--- BEGIN Raw data ---

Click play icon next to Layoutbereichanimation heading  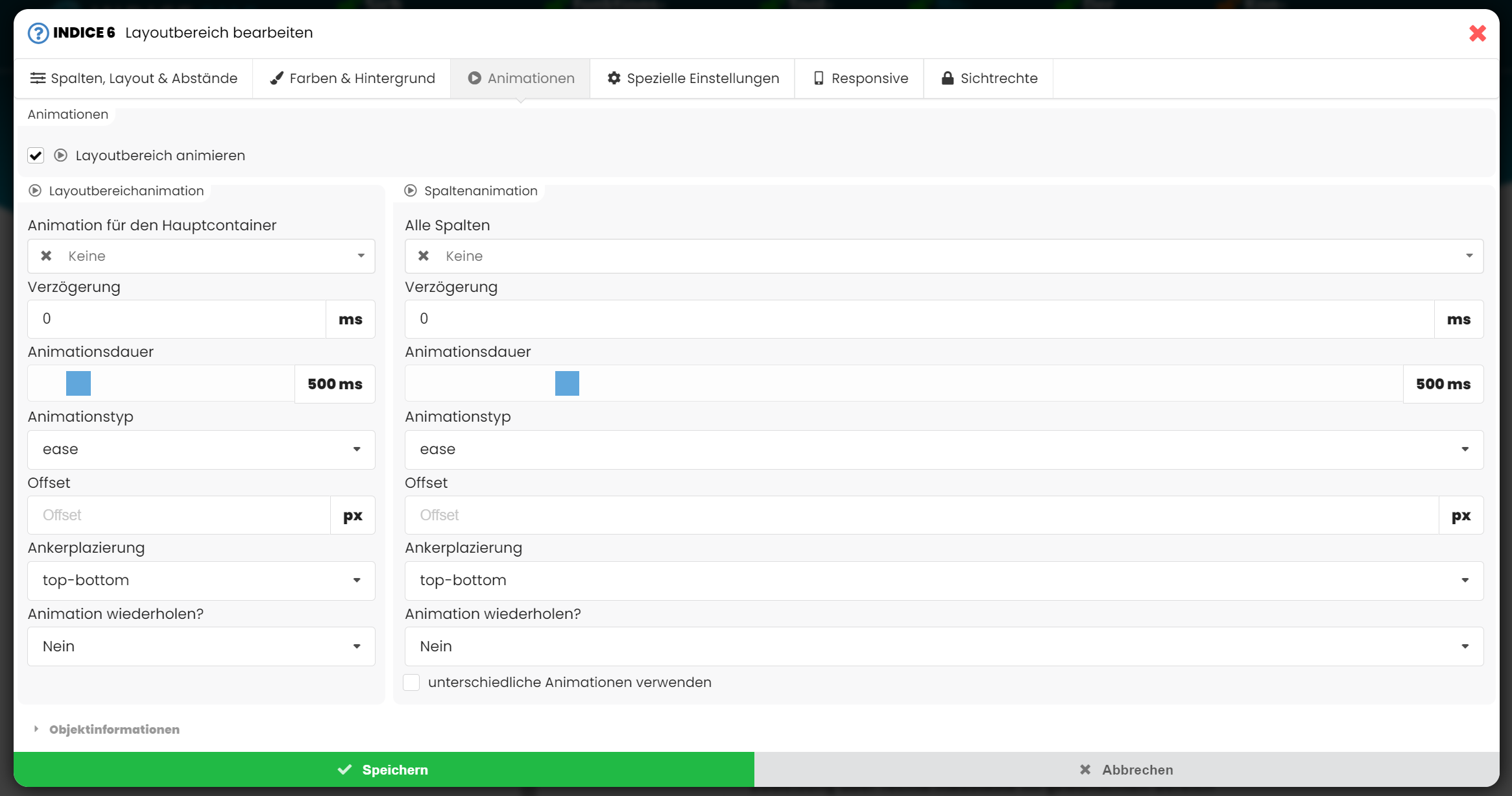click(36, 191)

--- END Raw data ---
--- BEGIN Raw data ---

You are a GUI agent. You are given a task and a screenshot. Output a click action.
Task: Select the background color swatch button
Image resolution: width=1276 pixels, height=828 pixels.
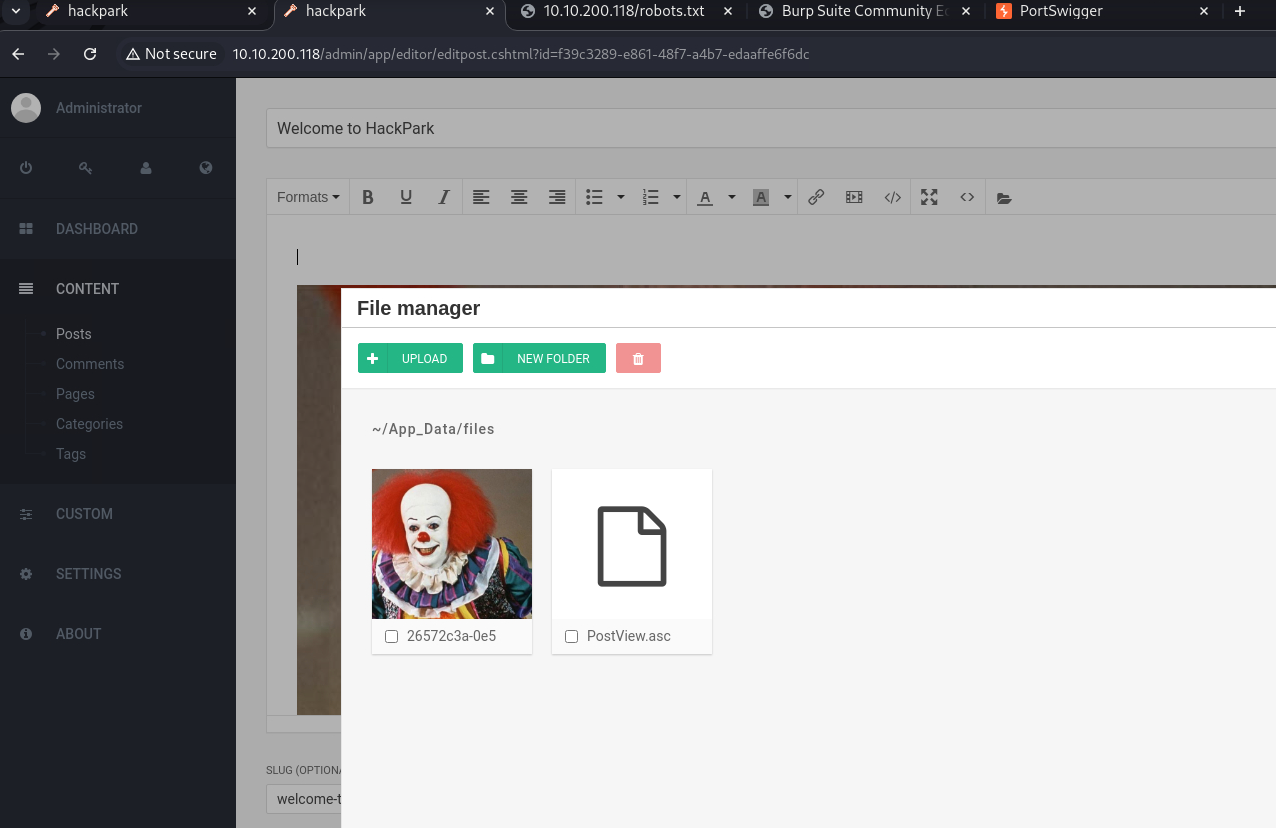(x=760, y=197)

--- END Raw data ---

◆ Aim ◆
Give again, word for word, the part of the listing that opens with the line containing "You are a GUI" and closes with the line containing "(x=760, y=197)", including both of those lines, and leave the pictures out of your answer.

◆ Correct response ◆
You are a GUI agent. You are given a task and a screenshot. Output a click action.
Task: Select the background color swatch button
Image resolution: width=1276 pixels, height=828 pixels.
(x=760, y=197)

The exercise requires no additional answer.